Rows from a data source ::
+ + + +
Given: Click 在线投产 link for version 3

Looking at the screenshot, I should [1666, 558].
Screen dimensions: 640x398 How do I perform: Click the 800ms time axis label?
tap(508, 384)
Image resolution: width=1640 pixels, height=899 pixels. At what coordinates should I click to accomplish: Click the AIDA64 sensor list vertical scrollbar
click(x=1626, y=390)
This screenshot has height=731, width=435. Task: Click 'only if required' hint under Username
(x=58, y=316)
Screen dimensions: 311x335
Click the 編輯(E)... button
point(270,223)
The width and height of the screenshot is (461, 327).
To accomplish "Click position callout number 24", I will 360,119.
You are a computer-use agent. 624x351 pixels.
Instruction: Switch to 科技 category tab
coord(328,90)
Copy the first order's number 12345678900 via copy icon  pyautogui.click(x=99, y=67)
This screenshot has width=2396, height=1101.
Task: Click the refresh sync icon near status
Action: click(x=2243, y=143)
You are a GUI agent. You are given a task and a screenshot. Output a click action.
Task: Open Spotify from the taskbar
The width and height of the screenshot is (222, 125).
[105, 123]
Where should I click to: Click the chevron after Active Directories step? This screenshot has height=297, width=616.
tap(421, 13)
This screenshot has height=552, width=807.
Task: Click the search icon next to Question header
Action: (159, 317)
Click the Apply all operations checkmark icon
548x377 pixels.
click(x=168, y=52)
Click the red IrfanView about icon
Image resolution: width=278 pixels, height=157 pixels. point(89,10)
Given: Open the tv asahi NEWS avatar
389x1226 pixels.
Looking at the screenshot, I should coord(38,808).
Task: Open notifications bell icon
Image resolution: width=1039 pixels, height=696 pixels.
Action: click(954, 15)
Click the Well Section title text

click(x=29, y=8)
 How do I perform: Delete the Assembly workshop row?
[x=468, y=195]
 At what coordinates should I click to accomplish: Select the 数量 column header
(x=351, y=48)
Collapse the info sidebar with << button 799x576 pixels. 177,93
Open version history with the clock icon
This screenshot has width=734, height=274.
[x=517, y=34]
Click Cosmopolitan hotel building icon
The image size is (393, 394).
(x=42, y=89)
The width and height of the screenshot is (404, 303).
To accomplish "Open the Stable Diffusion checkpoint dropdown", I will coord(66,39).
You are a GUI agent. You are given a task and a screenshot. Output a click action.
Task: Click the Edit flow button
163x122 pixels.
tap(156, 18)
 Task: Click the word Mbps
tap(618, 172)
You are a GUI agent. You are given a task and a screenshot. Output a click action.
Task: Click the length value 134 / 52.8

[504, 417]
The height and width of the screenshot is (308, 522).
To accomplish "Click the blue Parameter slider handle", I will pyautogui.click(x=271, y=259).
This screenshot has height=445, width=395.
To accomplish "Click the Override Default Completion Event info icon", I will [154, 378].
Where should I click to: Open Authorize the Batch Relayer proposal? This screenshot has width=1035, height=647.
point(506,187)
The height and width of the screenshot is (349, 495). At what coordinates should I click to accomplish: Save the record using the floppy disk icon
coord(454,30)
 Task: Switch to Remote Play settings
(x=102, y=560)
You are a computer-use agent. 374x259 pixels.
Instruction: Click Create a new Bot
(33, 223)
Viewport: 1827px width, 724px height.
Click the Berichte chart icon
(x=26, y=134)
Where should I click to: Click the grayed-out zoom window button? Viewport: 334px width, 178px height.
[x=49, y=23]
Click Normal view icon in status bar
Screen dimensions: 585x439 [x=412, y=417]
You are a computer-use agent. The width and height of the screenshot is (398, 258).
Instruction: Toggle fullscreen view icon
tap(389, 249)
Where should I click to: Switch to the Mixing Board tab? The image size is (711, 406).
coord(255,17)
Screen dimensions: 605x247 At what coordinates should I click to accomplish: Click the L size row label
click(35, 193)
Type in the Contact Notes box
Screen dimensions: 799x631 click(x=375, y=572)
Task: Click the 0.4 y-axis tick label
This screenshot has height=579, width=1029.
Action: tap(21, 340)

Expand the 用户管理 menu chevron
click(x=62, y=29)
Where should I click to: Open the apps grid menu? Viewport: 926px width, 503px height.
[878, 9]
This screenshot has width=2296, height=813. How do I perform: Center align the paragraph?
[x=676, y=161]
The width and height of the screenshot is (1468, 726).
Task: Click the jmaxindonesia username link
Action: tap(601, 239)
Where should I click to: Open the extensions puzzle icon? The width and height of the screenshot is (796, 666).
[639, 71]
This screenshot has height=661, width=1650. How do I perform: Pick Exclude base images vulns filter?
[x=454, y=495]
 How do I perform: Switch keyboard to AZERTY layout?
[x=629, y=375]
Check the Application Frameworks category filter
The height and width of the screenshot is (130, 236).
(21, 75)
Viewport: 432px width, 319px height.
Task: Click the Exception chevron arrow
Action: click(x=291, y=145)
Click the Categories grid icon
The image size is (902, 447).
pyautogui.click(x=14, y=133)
+ + + +
WHAT THE EXERCISE ASKS ::
Copy the rows above word for word, starting with the first row and ending after the line that contains "point(270,223)".

EXERCISE OUTPUT ::
Given: Click 在线投产 link for version 3

Looking at the screenshot, I should [1666, 558].
Screen dimensions: 640x398 How do I perform: Click the 800ms time axis label?
tap(508, 384)
Image resolution: width=1640 pixels, height=899 pixels. At what coordinates should I click to accomplish: Click the AIDA64 sensor list vertical scrollbar
click(x=1626, y=390)
This screenshot has height=731, width=435. Task: Click 'only if required' hint under Username
(x=58, y=316)
Screen dimensions: 311x335
Click the 編輯(E)... button
point(270,223)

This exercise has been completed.